Ich würde empfehlen für die Selbsterkundung ein Tagebuch zu nutzen. Bevor wir versuchen unser Denken zu ändern, können wir offener für unsere verschlossene Denkweise werden. Wir erforschen, warum wir an einer Überzeugung festhalten und warum da ein Widerstand ist, sie zu ändern. Seid nett zu euch und eurer verschlossenen Denkweise, die nimmt die Position eines Beschützers ein.
Dann fragt euch:
- Was sagt mir meine Überzeugung über mich selbst?
- Welches Problem wird dadurch gelöst, dass ich an dieser Überzeugung festhalte?
- Was kann mein Widerstand gegen andere Gedanken bedeuten?
- Wogegen verteidige ich mich?
- Wovor habe ich Angst, dass ich es aufgeben müsste, wenn ich eine offenere Denkweise annehme?
- Was habe ich Angst zu erkennen oder zu lernen?
Eine Dialogübung, entweder mit der verschlossenen Denkweise oder mit der Überzeugung selbst, kann helfen Unterbewusstes an die Oberfläche zu bringen.
Manchmal führt das Verständnis davon, wie eine Überzeugung uns beschützt, schon zu einem Realisieren der Wahrheit, vor was sie uns beschützt.

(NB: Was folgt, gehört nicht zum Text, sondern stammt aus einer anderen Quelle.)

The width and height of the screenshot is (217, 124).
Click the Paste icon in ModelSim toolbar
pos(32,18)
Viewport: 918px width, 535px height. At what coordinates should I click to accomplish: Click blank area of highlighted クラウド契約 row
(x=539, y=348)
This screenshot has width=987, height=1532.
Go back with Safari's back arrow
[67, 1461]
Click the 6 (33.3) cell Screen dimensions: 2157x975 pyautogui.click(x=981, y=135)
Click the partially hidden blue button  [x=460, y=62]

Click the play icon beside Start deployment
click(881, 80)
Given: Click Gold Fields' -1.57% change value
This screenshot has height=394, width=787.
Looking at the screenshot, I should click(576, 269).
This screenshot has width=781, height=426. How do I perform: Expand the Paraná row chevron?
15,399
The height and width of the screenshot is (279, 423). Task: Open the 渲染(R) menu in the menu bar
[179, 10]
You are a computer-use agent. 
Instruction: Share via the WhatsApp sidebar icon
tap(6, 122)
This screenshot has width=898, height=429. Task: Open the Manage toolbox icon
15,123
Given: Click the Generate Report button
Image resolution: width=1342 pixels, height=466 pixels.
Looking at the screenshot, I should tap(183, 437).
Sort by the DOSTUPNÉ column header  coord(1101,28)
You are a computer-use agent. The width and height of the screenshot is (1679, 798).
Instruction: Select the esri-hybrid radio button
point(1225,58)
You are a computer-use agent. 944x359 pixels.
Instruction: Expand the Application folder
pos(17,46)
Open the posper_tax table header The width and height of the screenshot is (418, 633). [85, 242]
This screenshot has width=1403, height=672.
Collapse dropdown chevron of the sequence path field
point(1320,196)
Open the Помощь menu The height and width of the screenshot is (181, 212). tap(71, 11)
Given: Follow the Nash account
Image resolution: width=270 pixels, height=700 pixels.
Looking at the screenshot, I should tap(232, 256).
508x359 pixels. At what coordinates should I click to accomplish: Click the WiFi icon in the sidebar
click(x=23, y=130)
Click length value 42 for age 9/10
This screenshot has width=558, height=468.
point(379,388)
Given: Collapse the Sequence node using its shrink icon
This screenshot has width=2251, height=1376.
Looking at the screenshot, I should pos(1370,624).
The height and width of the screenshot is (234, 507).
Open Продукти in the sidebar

Wenn das nicht der Fall ist, müssen wir etwas kreativ werden. Unser Ziel ist es nicht schlaue Antworten zu finden. Statt dessen suchen wir nach Fragen, die uns an die äußere Grenze unserer verschlossenen Denkweise bringen. Diese Fragen sind stark abhängig von der jeweiligen Situation und der Überzeugung, zu der wir offener werden wollen. Wir erkennen die äußere Grenze daran, dass Fragen herausfordernd und unangenehm sind und gerade so innerhalb dessen, worüber wir uns erlauben können nachzudenken und gleichzeitig etwas in uns wach zu rufen scheinen, was außerhalb unserer aktuellen Überzeugung liegt. Erfahrene Ts helfen uns manchmal dort hin zu kommen, indem sie Provokation verwenden. Schreibt euch die Fragen eurer Ts auf, wenn ihr spürt, dass sie etwas an der Außengrenze berührt haben, damit ihr später weiter darüber reflektieren könnt.
Gute Fragen zu finden kann schwierig sein, wenn ihr also das Gefühl habt nicht weiter zu kommen hilft es, da nur für ein paar Minuten drüber zu reflektieren und das dafür jeden Tag.
Eine Flexible Denkweise respektiert die Wahrheit der Vergangenheit und ist gleichzeitig offen Neues über das Heute zu lernen. Während eine verschlossene Denkweise oft ernst ist und meint es ginge um Leben und Tod, kann die Flexible Denkweise mit Ideen spielen. Sie kann sich verschiedene Lösungswege vorstellen, bemerken, wie sich das anfühlt und Pläne ändern. Ich kann es sehr empfehlen, mit einer Sandkiste zu arbeiten, um dem spielerischen Aspekt davon neue Ideen auszuprobieren zu unterstützen.
In seltenen Fällen ist eine verschlossene Denkweise ein Anzeichen dafür, dass man eine Pause braucht. Vielleicht haben wir in letzter Zeit wahnsinnig viel verändert, unser Denken geöffnet, um neue Richtungen im Leben zu finden und sind schlicht erschöpft und nicht bereit jetzt noch flexibler zu werden. Es ist wichtig auch Pausen zu machen, wenn wir sie brauchen. Das ist harte Arbeit.